● Problem statement:
Give the lines again exactly as they appear below, from the line with "You are a computer-use agent. 694x594 pixels." to the line with "Task: Click the", both included, and only those lines. Leave every picture out.

● Items listed in a dataset:
*** Block opens ***

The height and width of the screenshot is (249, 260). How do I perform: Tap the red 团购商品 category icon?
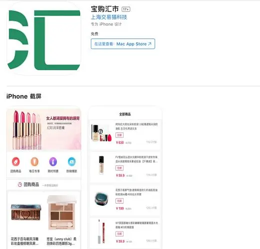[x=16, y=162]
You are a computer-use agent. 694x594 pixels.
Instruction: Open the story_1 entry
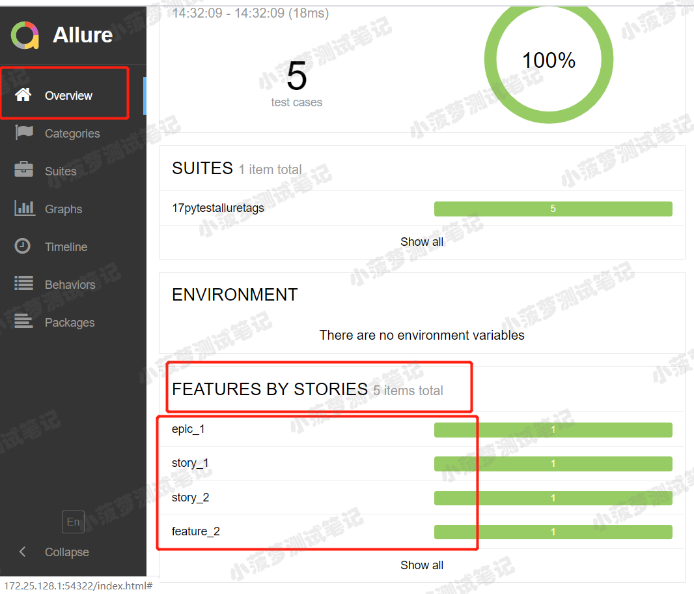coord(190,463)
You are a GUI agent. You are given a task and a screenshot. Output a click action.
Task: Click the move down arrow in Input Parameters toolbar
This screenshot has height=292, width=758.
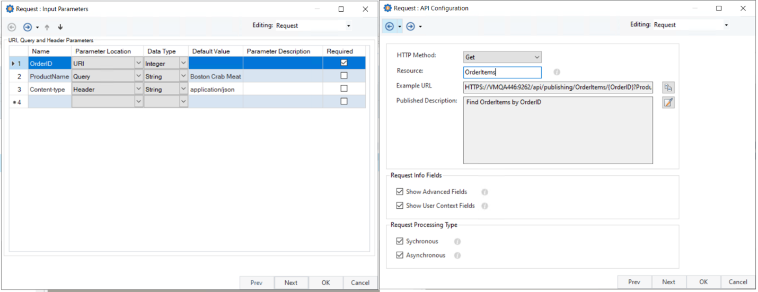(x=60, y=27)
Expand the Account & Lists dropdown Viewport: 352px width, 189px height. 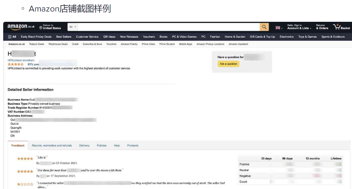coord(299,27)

*** Block closes ***

● Written answer:
You are a computer-use agent. 694x594 pixels.
Instruction: Open the story_1 entry
coord(190,463)
You are a GUI agent. You are given a task and a screenshot. Output a click action.
Task: Click the move down arrow in Input Parameters toolbar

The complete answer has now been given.